菜月は朝から、利弥に頼まれていた仕事に精を出していた。

「うぅ…まさか飾りが3箱もあるなんて思わなかった….
しかも、もっと小さなツリーだと思っていたのに」

そう口では不満を言いながらも、菜月は楽しそうに自分の身長よりやや低いツリーに装飾品を飾っていった。

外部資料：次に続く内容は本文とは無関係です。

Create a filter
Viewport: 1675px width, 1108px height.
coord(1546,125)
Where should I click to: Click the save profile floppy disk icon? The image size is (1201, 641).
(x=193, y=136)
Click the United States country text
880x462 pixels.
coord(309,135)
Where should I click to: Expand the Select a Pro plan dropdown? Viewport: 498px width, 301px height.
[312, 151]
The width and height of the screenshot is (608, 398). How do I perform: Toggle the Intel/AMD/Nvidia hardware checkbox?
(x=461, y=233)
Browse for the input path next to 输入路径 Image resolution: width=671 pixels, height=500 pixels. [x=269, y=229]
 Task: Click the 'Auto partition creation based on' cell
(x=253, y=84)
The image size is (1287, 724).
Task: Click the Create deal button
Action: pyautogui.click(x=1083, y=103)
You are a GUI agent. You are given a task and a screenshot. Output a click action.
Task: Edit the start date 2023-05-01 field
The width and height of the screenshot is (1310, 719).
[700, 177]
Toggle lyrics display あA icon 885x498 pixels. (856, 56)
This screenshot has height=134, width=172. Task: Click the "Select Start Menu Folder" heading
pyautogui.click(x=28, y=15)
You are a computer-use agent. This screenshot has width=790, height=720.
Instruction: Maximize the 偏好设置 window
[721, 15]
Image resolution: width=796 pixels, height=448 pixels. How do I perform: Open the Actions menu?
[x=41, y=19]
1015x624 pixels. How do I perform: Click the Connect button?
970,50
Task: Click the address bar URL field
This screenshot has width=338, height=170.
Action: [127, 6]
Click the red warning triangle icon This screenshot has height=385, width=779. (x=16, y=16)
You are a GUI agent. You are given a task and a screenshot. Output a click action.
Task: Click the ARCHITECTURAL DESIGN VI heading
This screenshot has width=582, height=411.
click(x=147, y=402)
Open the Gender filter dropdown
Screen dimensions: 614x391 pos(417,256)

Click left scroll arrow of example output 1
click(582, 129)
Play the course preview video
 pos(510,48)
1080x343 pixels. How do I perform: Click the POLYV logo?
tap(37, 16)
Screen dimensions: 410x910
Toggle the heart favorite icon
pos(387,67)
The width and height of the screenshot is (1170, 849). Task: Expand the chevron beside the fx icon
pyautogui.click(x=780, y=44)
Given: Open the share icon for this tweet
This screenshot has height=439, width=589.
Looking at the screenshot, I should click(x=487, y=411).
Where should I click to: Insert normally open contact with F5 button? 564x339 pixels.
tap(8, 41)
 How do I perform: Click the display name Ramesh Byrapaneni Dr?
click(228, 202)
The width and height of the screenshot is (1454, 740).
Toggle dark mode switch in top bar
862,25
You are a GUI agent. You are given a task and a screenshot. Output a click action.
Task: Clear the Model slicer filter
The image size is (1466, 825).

 ツリーを出すことになったのは、朝食時、菜月の何気ない一言からであった。


「もうすぐクリスマスだね、利弥さん」
時計代わりにつけていたテレビからは、クリスマス間近なので恋人に喜ばれるプレゼントという特集が流れていた。
利弥は、ぼんやりと心あらずな顔で、テレビを見つめていた。


「利弥さん?」
「あ、ああ。
クリスマスか…」

もうそんな時期か…と、利弥はカレンダーを一瞥した。
菜月がこの家に世話になることになって、早数か月。
足はほぼ完治し、またバイトを始めることができるまで体力的にも回復していた。
当初は回復したら、これ以上利弥の世話になれないと利弥の元を去るつもりでいたのだが、利弥に20までは遠慮なく甘えなさい、と言われ、菜月自身もこの生活を壊したくなくて利弥の言葉に甘えた。
といっても、年が明けて落ち着いたら仕事を捜そうとはしていたが。


「まだ、仕事忙しいの?」
「いや。最近はだいぶ落ち着いてきたよ」
「ほんと?」
「ああ。クリスマス頃には今の仕事はひと段落しそうだ。まぁ、年が明ければまた次の仕事が入ってくるんだがな。貧乏暇なしってやつだ。」
「貧乏じゃない癖に。
でも、大変だね…。
ロングバケーションできないの…?
いっつも遅くまで仕事ばかりしてるし。そろそろながーいおやすみ、とってもいいと思うんだけど…」

ロクに休みがない利弥を心配して菜月がそう愚痴ると

「…大人には時に休めない時があるんだよ。なつきくん」

利弥は、苦笑いを浮かべ、子供をなだめるように返事を返した。

「俺は怠け者な大人になりたいな…」
「子供だなぁ…」
「いいよ、子供でも。子供の方が気楽だもん」
「そうだなぁ…」

丁度、つけていたテレビで、子供が楽しそうにサンタさんについて無邪気に語っている。
クリスマスに欲しいものについてだそうで、あれこれととんでもないお願いを口にしており、微笑ましかった。

「子供のときは、確かに楽しかったな。気楽…とはまた違った自由があったと思うよ。
沢山、欲しいものや夢があったから。今は、叶えられないものが多くなってしまったよ。
どうあがいたって手に入らないものもあると知ってしまったしな」
「手に入らないもの?社長の利弥さんでもあるの?」
「沢山あるぞ。私はこうみえて、利己的な人間だからな。といっても、もう大半は諦めてしまったものばかりだけれどな。
菜月は、なにか欲しいものはあるか?」
「欲しいもの?」
「もうすぐクリスマスだからな。
ほら、クリスマスといえば、プレゼントだろう?
今年はサンタさんがきてくれるかもしれないぞ?
年上のサンタさんがな…?」

利弥は口端を緩め、悪戯っぽく笑う。

「そのサンタさん、仕事で忙しいんじゃないの?」
「うーん。クリスマスプレゼント用意するくらいの時間はあると思うぞ?」

「いいよ、無理しなくても。
ほしいものなんてないし。
だって、ここにいられるだけで、助かってるしさ…。
ほかに必要なものなんて…」
「ない?本当に?なにもほしくないのか?」

探りをいれるかのように、問われる。

「本当はあるんじゃないか?
実はずーっと欲しがっていたものが…」

そう重ねて利弥は尋ねてきたが、菜月には欲しいものなどすぐには浮かばなくて。
やっぱりないよ…と、返事をすれば利弥は不満そうな顔をした。